Upon completion of the transaction, a secure electronic receipt is generated. This receipt not only serves as proof of purchase but also features a digital signature from the merchant along with a timestamp, further enhancing the security and verifiability of the transaction. For user convenience, the secure electronic receipt can be stored in a digital wallet application on the user's mobile device.

In cases where a post-purchase modification is necessary, such as a return, the system provides an option within the digital wallet application to initiate this process. The user can deselect the returned items directly on the digital receipt, triggering a return process. This process includes notifying the merchant's POS device to ensure the merchant's inventory system is updated in accordance with the return.

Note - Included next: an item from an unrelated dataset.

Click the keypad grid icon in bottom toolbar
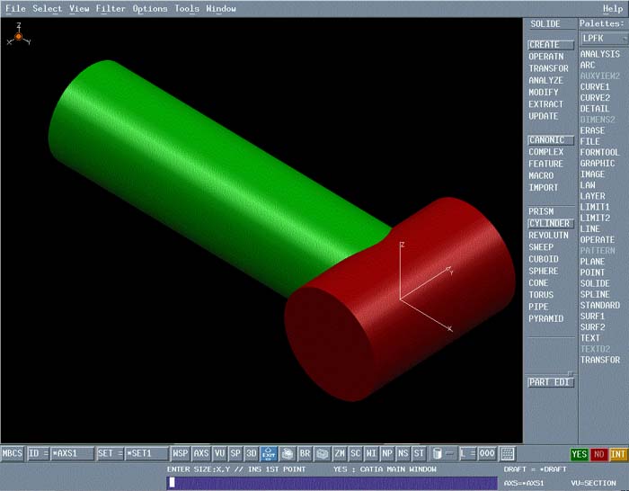The image size is (629, 491). point(508,454)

Following the modification of a transaction, such as after a return, the system generates a new secure electronic receipt. This updated receipt reflects the modified transaction, including an updated total transaction amount and clear indications of the returned items, thereby maintaining a precise and up-to-date record of the transaction history.

The following description and the appended claims, with reference to the accompanying drawings, which all form a part of this specification and where like reference numerals designate corresponding parts in the various FIG.s, will make these and other features and characteristics of the current technology, as well as the methods of operation and functions of the related elements of structure and the combination of parts and economies of manufacture, more apparent. As computer-executable instructions (or as computer modules or in other computer constructs) recorded on computer-readable media, one or more of the different procedures or processes described herein may be implemented in whole or in part. Steps and functionality might be carried out on a single machine or dispersed over several devices that are connected to one another. However, it is clearly recognized that the drawings are meant primarily for descriptive and illustrative purposes and are not meant to define the boundaries of the invention. Unless the context makes it obvious otherwise, the single forms of “a,” “an,” and “the” as they appear in the specification and claims include plural referents.

The following account of various example embodiments is designed to fulfill the objectives mentioned earlier, with reference to the accompanying illustrations that are relevant to this disclosure. These illustrations demonstrate multiple systems and methods for implementing the disclosed information. It is important to acknowledge that there are alternative implementations possible, and adjustments to both structure and functionality can be applied. The description outlines various links between elements, which are to be interpreted broadly. Unless specified otherwise, these connections can be either direct or indirect, and may be established through wired or wireless means. This document does not intend to limit the nature of these connections.

Terms like “computers,” “machines,” and similar phrases are interchangeably used herein, depending on the context, to refer to devices that can be general-purpose or specialized, designed for particular functions, either virtual or physical, or capable of connecting to networks. This includes all relevant hardware, software, and components familiar to those with expertise in the area. Such devices may be outfitted with specialized circuits like application-specific integrated circuits (ASICs), microprocessors, cores, or other processing units to execute, access, control, or implement various types of software, instructions, data, modules, processes, or routines as mentioned. The usage of these terms in the text is not intended to be limiting or exclusive to any specific kinds of electronic devices or components and should be interpreted in the widest sense by those with relevant expertise. Specific details on computer/software components, machines, etc., are not provided for the sake of brevity and under the assumption that such information is within the realm of understanding of skilled professionals in the domain.